- _SOURCE_:

Our feelings toward media change over time. My deep, primal adorations of the Scissor Sisters and Spy Kids (if you know, you know) are relics of years gone by that don’t seem to be going anywhere, but these are (frankly deserving) aberrations.
Until recently, Nina Raine’s Bach and Sons, which I caught at the Bridge Theatre in 2021, was another unquestionable exception to this rule. Now, my enjoyment of the show and belief in its value are as indelible as ever, but equally my studies in music have triggered something of a refocusing of these opinions. In short, our changing outlooks may lead us to reconsider media (in this case theatre), but that does not necessarily detract from its value.
Of course, anyone’s experience of a piece of media is inextricably linked with their own circumstances, their mood, their interests. In my case, I was an excitable and uncritical 18-year-old, looking to explore music in all shapes and forms, embarrassingly excited to nerd it up before coming to uni. I was passionate about Bach’s music and interested in his life – perfectly predisposed to enjoy the production.
These days, as a haggard, ground-down, (slightly) more well-informed 20-year-old, I feel a need to revisit my experience, to reevaluate the play.
With this in mind, what actually takes place? What was it about the production that made it stick for me?

- _RECORD EXTRACTS_:
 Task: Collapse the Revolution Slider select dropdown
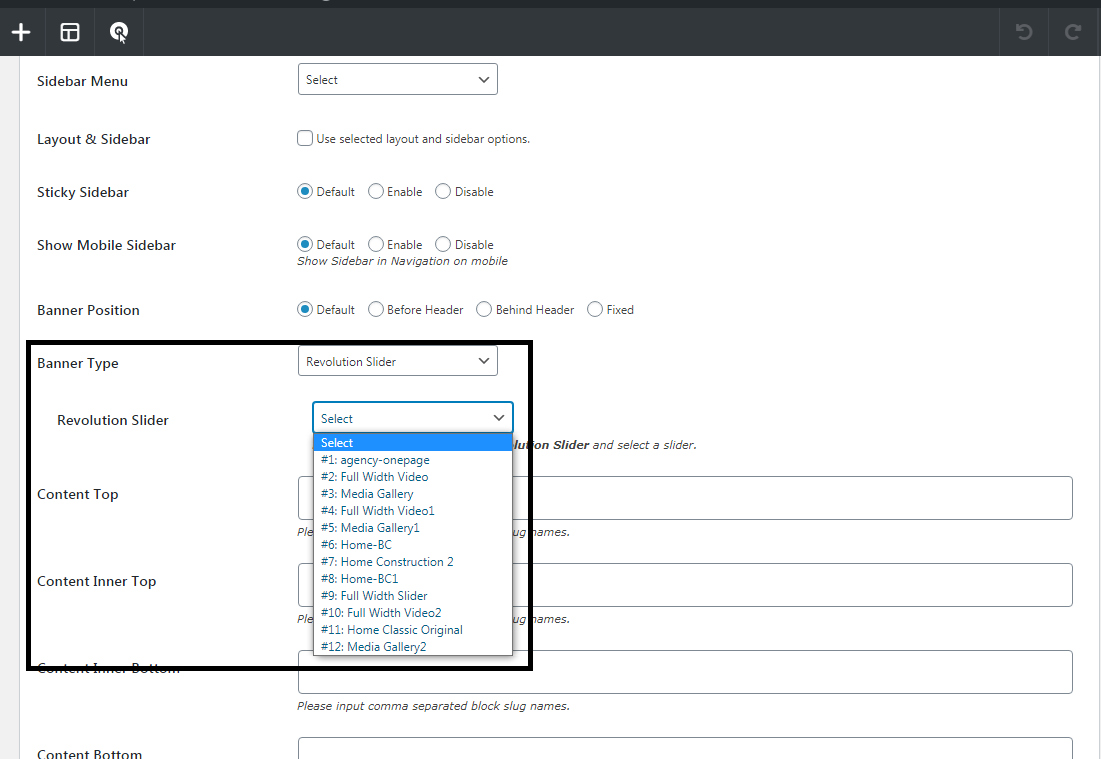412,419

...

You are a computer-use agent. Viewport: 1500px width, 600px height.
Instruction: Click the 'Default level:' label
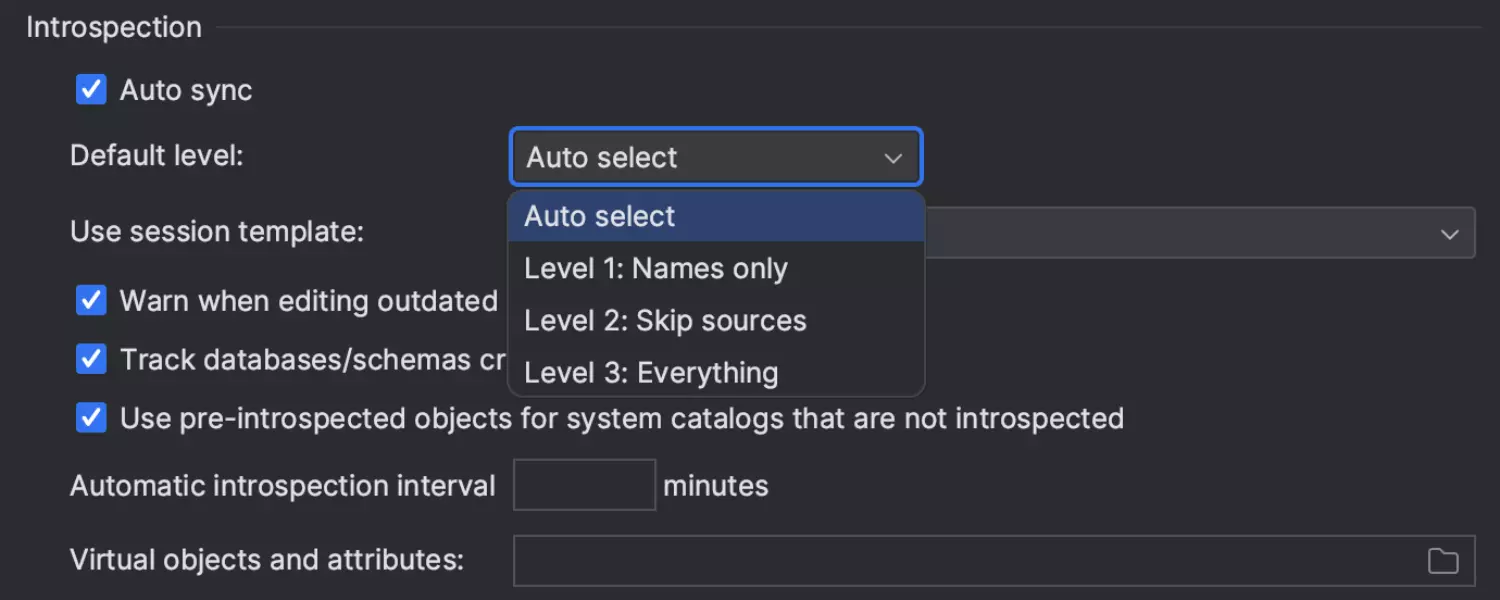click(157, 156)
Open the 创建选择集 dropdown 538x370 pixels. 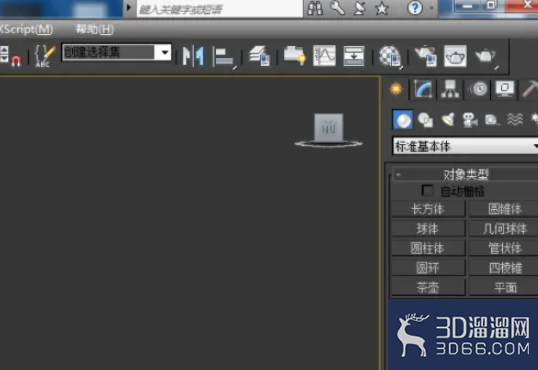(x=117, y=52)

- _DIRECTIONS_:
a) From the essay on Bach and Sons, copy verbatim the part that opens with the words containing "Until recently, Nina" and closes with "from its value.".
b) According to the essay on Bach and Sons, at which theater did the writer see the play in 2021?
c) Summarize the essay on Bach and Sons in two sentences.

- _ANSWERS_:
a)
Until recently, Nina Raine’s Bach and Sons, which I caught at the Bridge Theatre in 2021, was another unquestionable exception to this rule. Now, my enjoyment of the show and belief in its value are as indelible as ever, but equally my studies in music have triggered something of a refocusing of these opinions. In short, our changing outlooks may lead us to reconsider media (in this case theatre), but that does not necessarily detract from its value.

b) The writer saw it at the Bridge Theatre.

c) The writer saw Nina Raine's Bach and Sons at the Bridge Theatre in 2021 as an excitable, uncritical 18-year-old who was passionate about Bach and ready to enjoy the production. Two years later, with studies in music having refocused that view, the writer still values the play but wants to revisit and reevaluate it, arguing that a changing outlook need not detract from a work's value.